Ruang Kosong Muslimah Kita

Oleh: Mohammad Fauzil Adhim

Hari ini ketika pengetahuan semakin mudah didapat, yang membaca semakin banyak, maka marilah kita ingat sejenak hadis tentang zaman fitnah. Inilah masa penghafal Al-Qur’annya semakin banyak, tetapi fuqaha-nya semakin sedikit. Kian banyak yang membaca dan menyampaikan berbagai hal yang terasa seperti pengetahuan agama, tetapi ruhnya semakin hilang, tafaqquhnya kian rendah. Di masa itu pula penceramah semakin banyak, tetapi fuqaha semakin sedikit.

Jika kita memperhatikan, istilah faqih senantiasa berkaitan dengan kematangan memahami agama dan kesungguhan tekad untuk memegangi agama ini. Maka akan kian terasa pentingnya mengingat tanda lain dari zaman fitnah, yakni kian banyaknya orang berlomba-lomba mengejar dunia dengan amal akhirat.
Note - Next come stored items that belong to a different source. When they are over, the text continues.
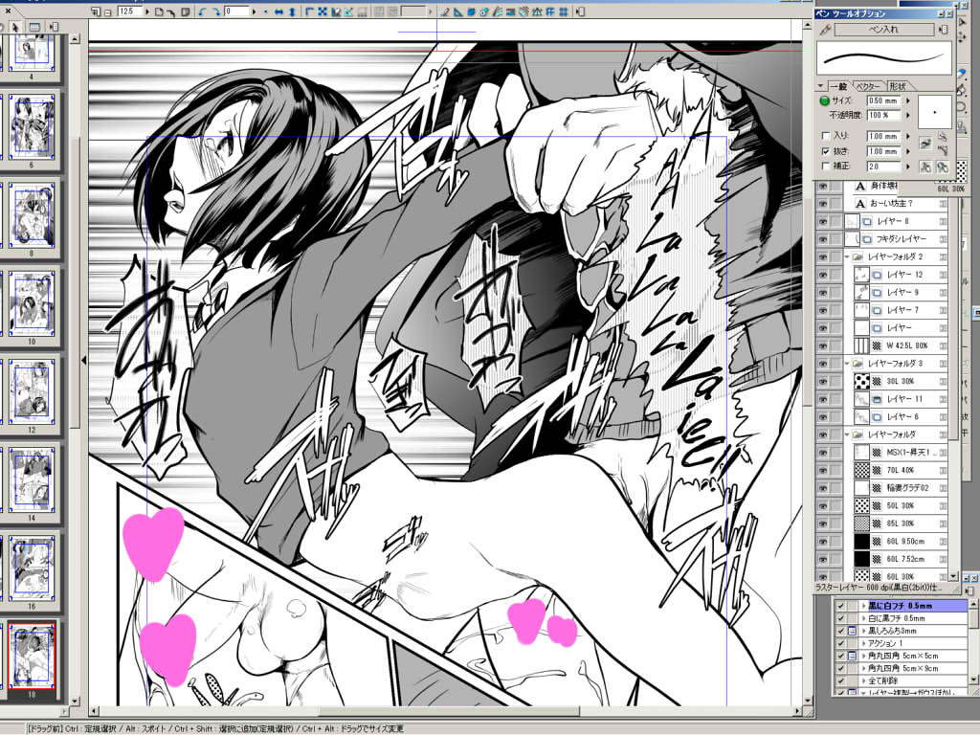Uncheck the 抜き checkbox
Viewport: 980px width, 735px height.
coord(825,151)
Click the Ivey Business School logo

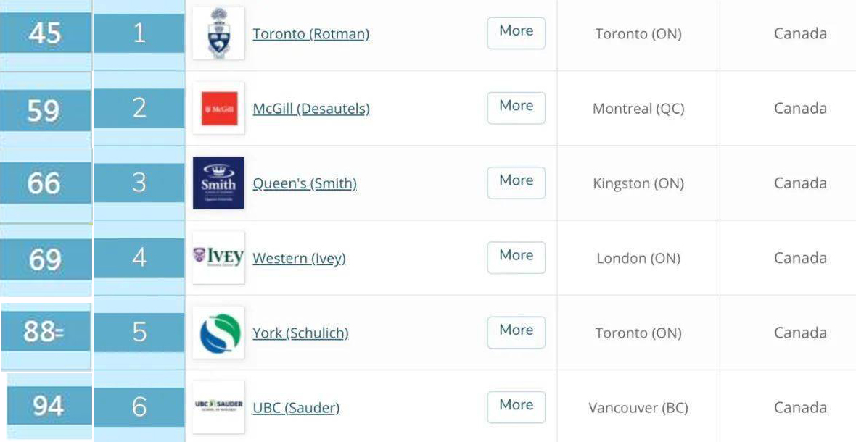(x=218, y=257)
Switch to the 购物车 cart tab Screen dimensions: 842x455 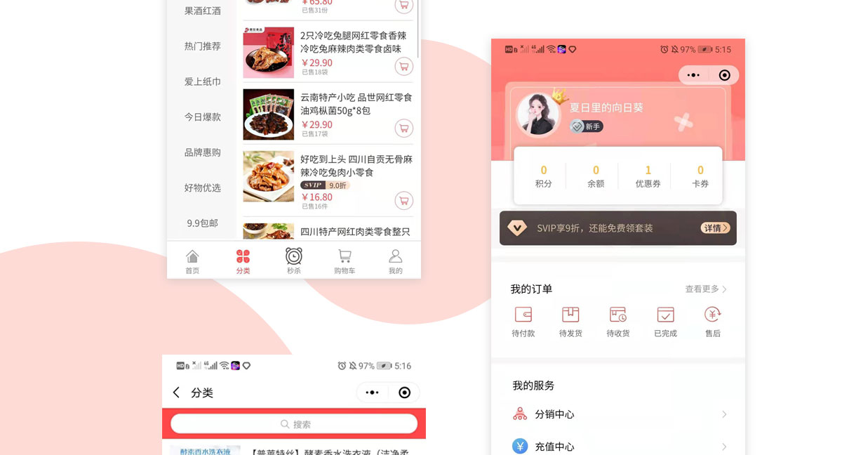click(x=345, y=261)
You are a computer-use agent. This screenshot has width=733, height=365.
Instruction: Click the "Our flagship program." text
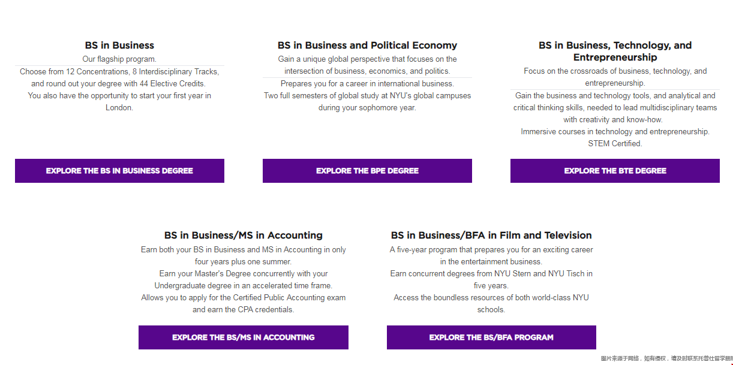[x=119, y=59]
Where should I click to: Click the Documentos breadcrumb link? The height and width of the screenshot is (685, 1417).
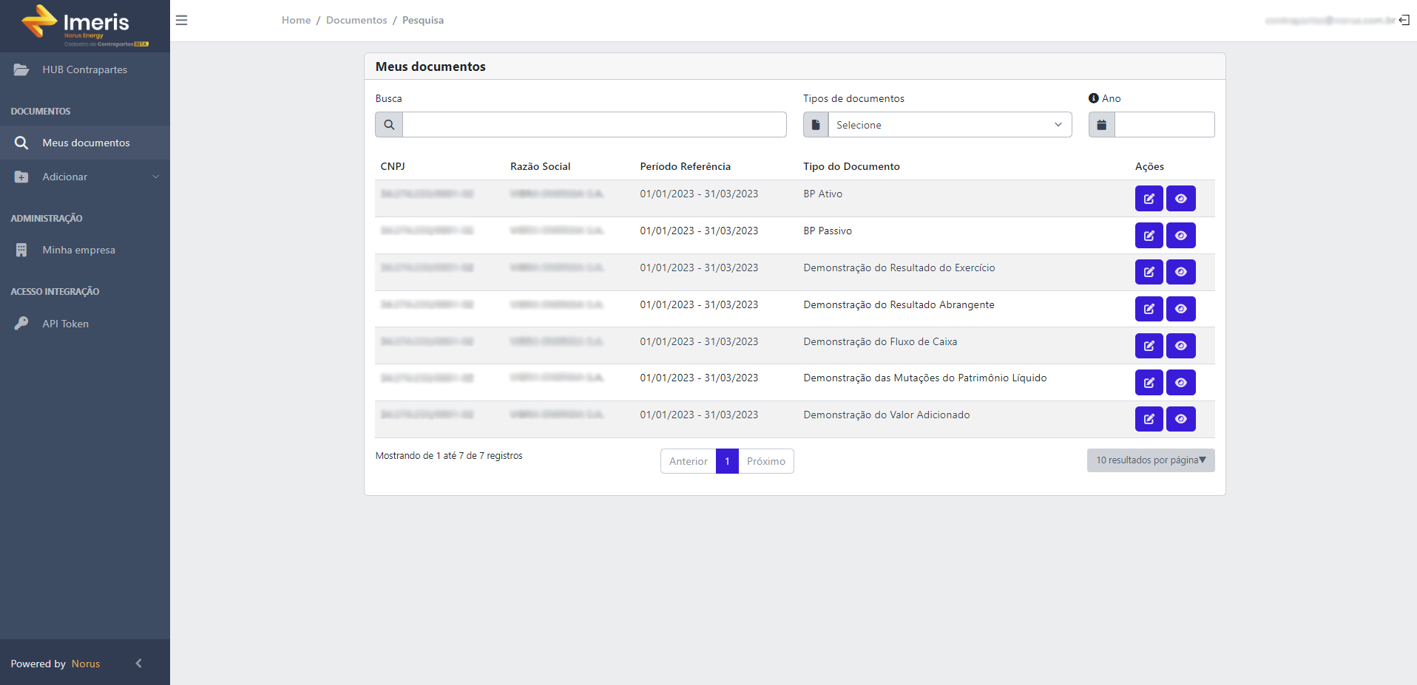tap(356, 20)

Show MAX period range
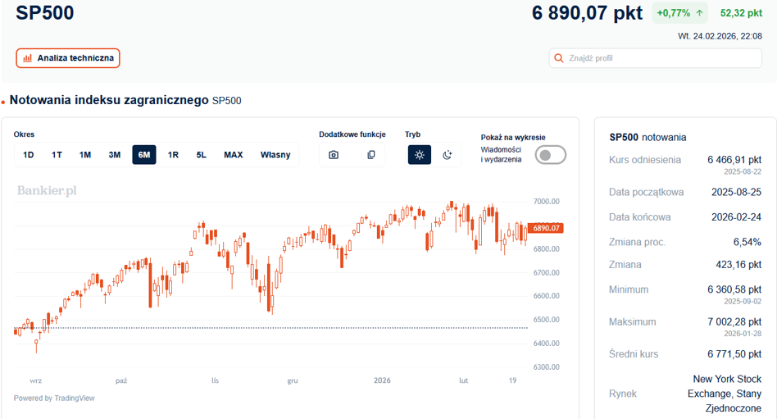point(234,155)
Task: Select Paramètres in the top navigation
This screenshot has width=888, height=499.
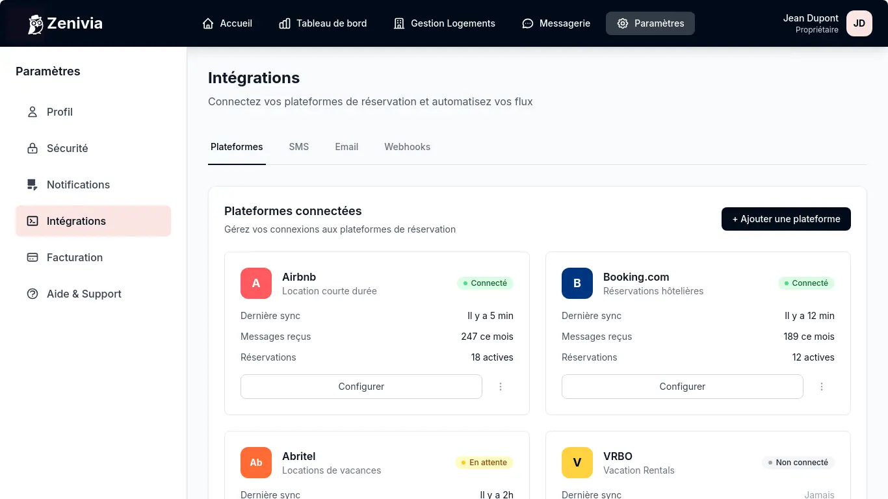Action: click(x=650, y=23)
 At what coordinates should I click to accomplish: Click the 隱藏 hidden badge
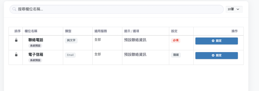pyautogui.click(x=176, y=55)
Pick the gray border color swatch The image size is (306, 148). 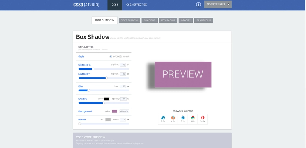tap(108, 120)
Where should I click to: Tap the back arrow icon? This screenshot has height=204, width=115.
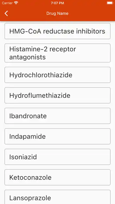point(6,13)
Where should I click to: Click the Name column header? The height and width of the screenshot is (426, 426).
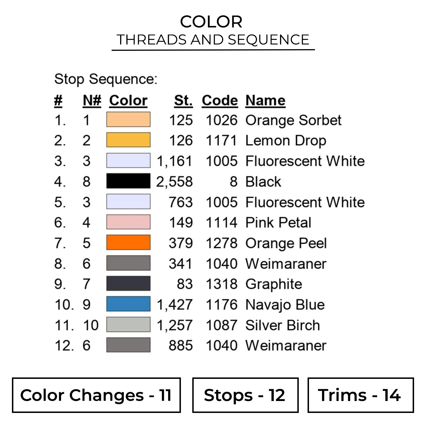coord(265,101)
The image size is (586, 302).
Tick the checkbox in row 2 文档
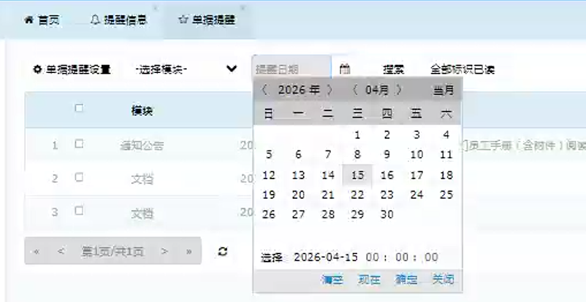(x=78, y=177)
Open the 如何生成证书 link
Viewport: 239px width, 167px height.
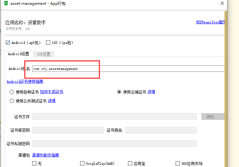pyautogui.click(x=51, y=92)
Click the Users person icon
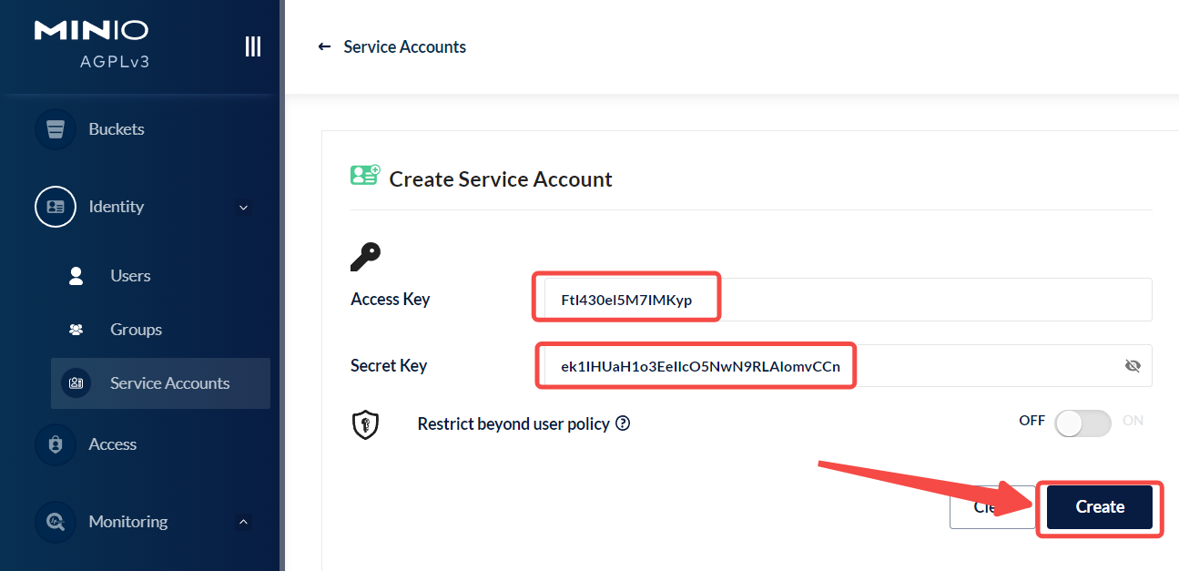This screenshot has width=1179, height=571. point(76,276)
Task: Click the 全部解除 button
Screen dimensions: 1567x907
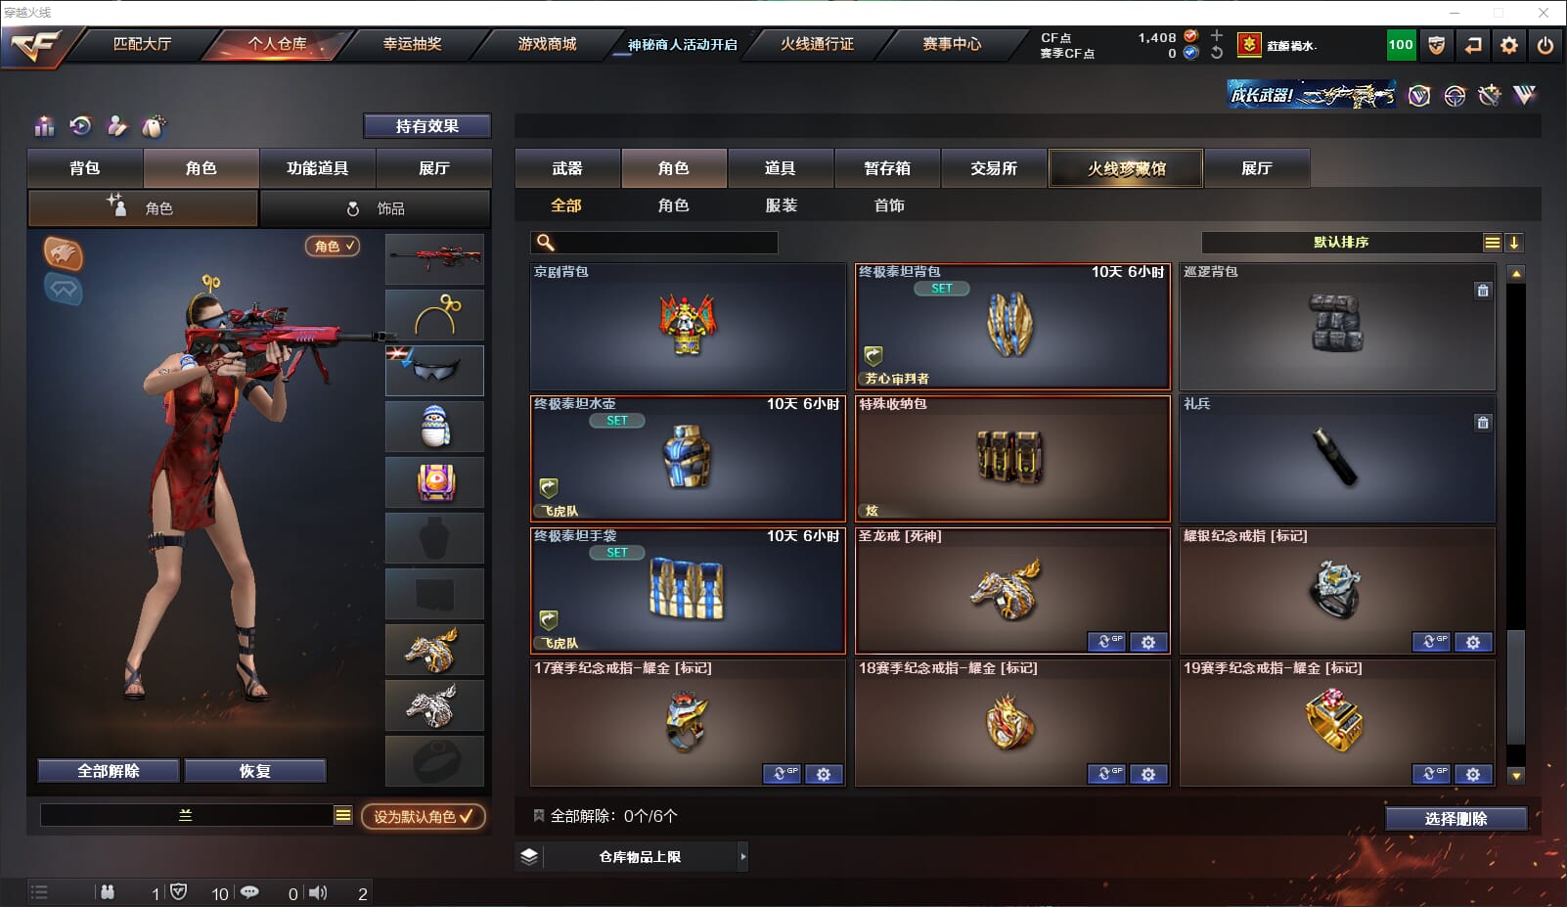Action: pyautogui.click(x=109, y=771)
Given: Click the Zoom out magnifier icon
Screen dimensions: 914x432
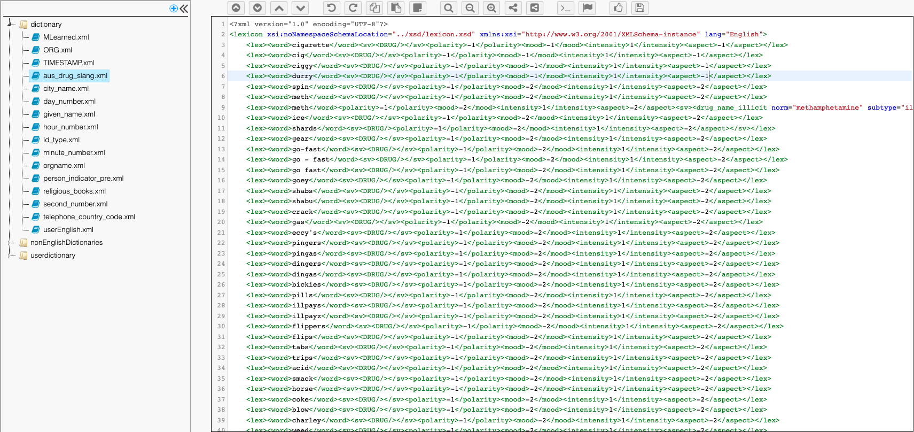Looking at the screenshot, I should [470, 8].
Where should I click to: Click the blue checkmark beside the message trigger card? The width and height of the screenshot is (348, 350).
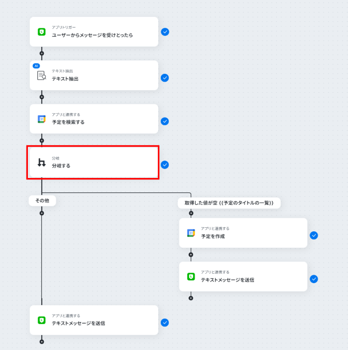(165, 32)
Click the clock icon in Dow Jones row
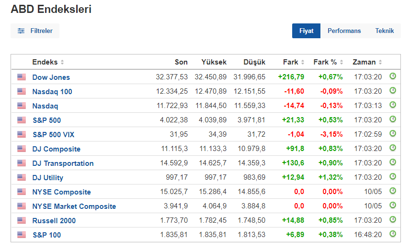The image size is (410, 249). click(x=393, y=76)
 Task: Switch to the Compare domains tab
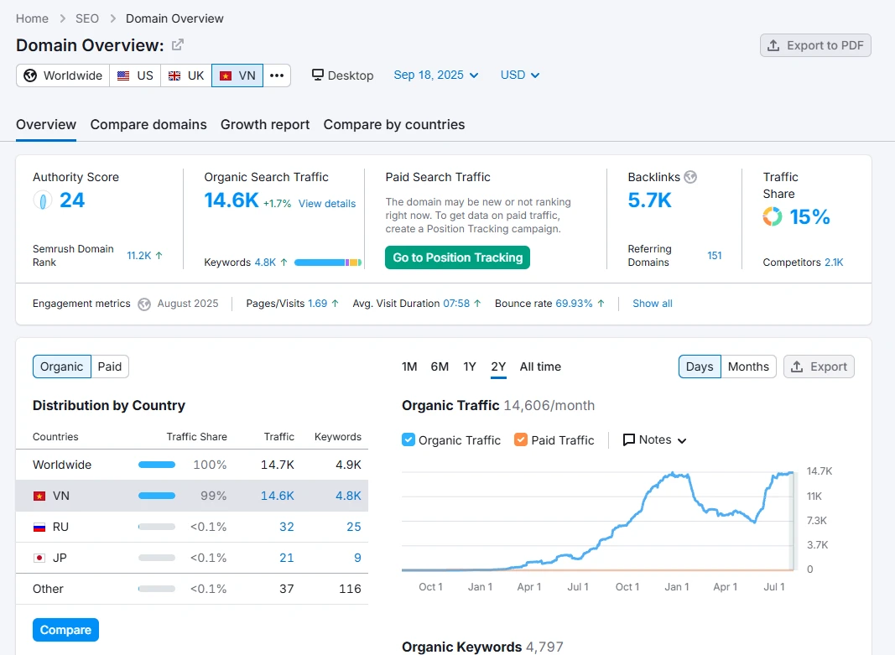tap(148, 124)
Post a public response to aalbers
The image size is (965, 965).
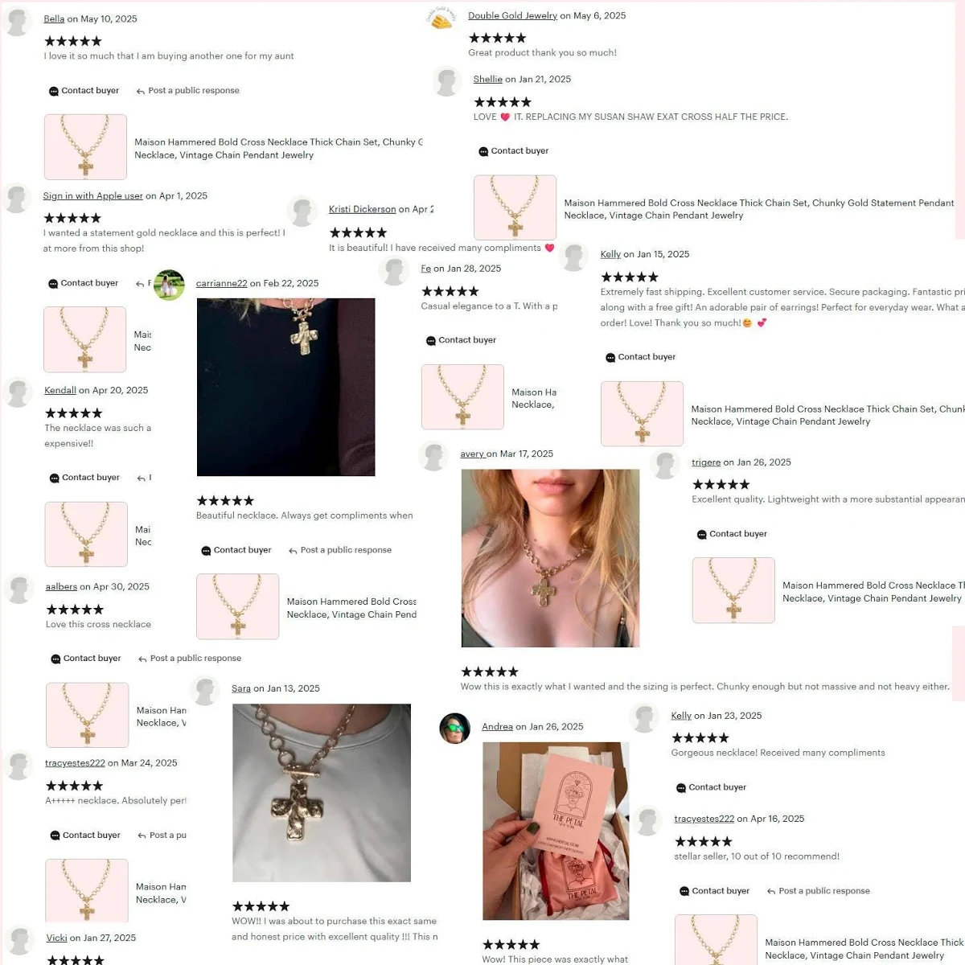click(x=190, y=659)

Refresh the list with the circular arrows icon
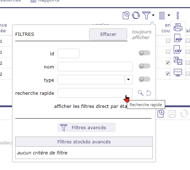point(136,15)
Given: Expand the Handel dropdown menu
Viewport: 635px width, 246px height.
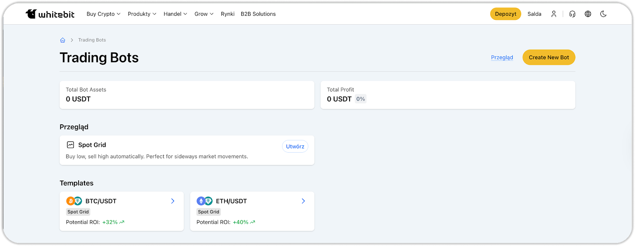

Pada saat yang sama kita mengingat keadaan memilukan di saat itu, yakni di antara sedikitnya fuqaha itu, sebagian besar tafaqquh fiddien bukan untuk kemuliaan dan kehormatan agama, tetapi demi memungut remah-remah dunia.

Maka berbicara tentang muslimah, tentang menjadi orangtua maupun guru yang mendidik anak-anak kita di masa thufulah, ada ruang yang rasanya dibiarkan kosong, hampa tanpa penghuni. Padahal inilah masa terpenting, masa yang sangat menentukan agar anak kita syakir saat memasuki masa mumayyiz. Dan itu berarti para ibu dan maupun guru benar-benar perlu mempelajari ilmu mendidik anak yang kuat akarnya, jelas pijakannya dan tegak kokoh prinsipnya.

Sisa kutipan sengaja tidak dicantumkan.